--- begin TEXT PROVIDED ---

More Gems from Deane

Here's a look at some of the more interesting accomplishments of the 2002 season:

Bartolo Colon
Bartolo Colon had a singular season in 2002.  Colon had a 10-4 record with a 2.55 ERA for Cleveland before going to Montreal in a six-player deal on June 27.  Thereafter, Bartolo went 10-4 for the Expos as well, to finish with an overall record of 20-8 with eight complete games (tied for the most in the majors), three shutouts (tied for third), and a 2.93 ERA.  Colon joined Hank Borowy, who went 10-5 for the Yankees and 11-2 for the Cubs in 1945, as the only pitchers to win at least ten games in both the AL and NL in the same

Bonds and Ramirez
For the first time ever, both the NL and AL batting champions had fewer hits than their teams had games played.  This again calls into question the practice of setting minimum qualifications (in this case, plate appearances) which have little or nothing to do with what is being measured.  The Giants' Barry Bonds, who walked a record 198 times, won the NL title with a .370 average, while finishing just 39th in the league with 149 hits.  Boston's Manny Ramirez, who missed 42 games due to injury, went 152-for-436 to claim the AL crown at .349, though he was only 32nd in the league in hits.  Only 11 previous batting titleists since 1900 finished with less than a hit per game, with Bill Madlock doing it twice.

--- end TEXT PROVIDED ---
--- begin DATA SHOWN ---

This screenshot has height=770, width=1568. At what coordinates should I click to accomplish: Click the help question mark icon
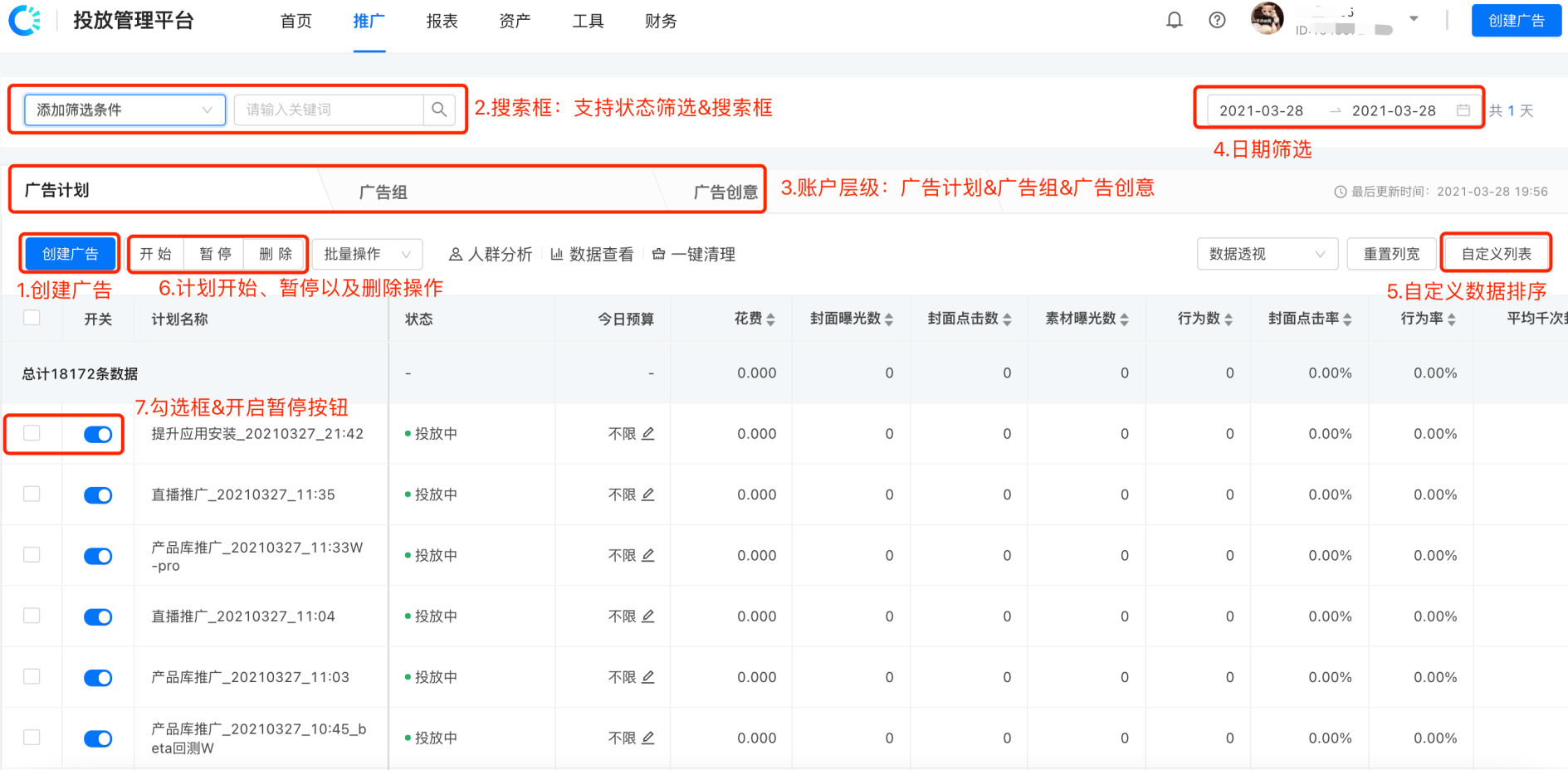(1217, 20)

--- end DATA SHOWN ---

WHAT IS ASKED:
Copy out the entire "More Gems from Deane" text above word for word, keeping every line in its original order.

THE REPLY:
More Gems from Deane

Here's a look at some of the more interesting accomplishments of the 2002 season:

Bartolo Colon
Bartolo Colon had a singular season in 2002.  Colon had a 10-4 record with a 2.55 ERA for Cleveland before going to Montreal in a six-player deal on June 27.  Thereafter, Bartolo went 10-4 for the Expos as well, to finish with an overall record of 20-8 with eight complete games (tied for the most in the majors), three shutouts (tied for third), and a 2.93 ERA.  Colon joined Hank Borowy, who went 10-5 for the Yankees and 11-2 for the Cubs in 1945, as the only pitchers to win at least ten games in both the AL and NL in the same

Bonds and Ramirez
For the first time ever, both the NL and AL batting champions had fewer hits than their teams had games played.  This again calls into question the practice of setting minimum qualifications (in this case, plate appearances) which have little or nothing to do with what is being measured.  The Giants' Barry Bonds, who walked a record 198 times, won the NL title with a .370 average, while finishing just 39th in the league with 149 hits.  Boston's Manny Ramirez, who missed 42 games due to injury, went 152-for-436 to claim the AL crown at .349, though he was only 32nd in the league in hits.  Only 11 previous batting titleists since 1900 finished with less than a hit per game, with Bill Madlock doing it twice.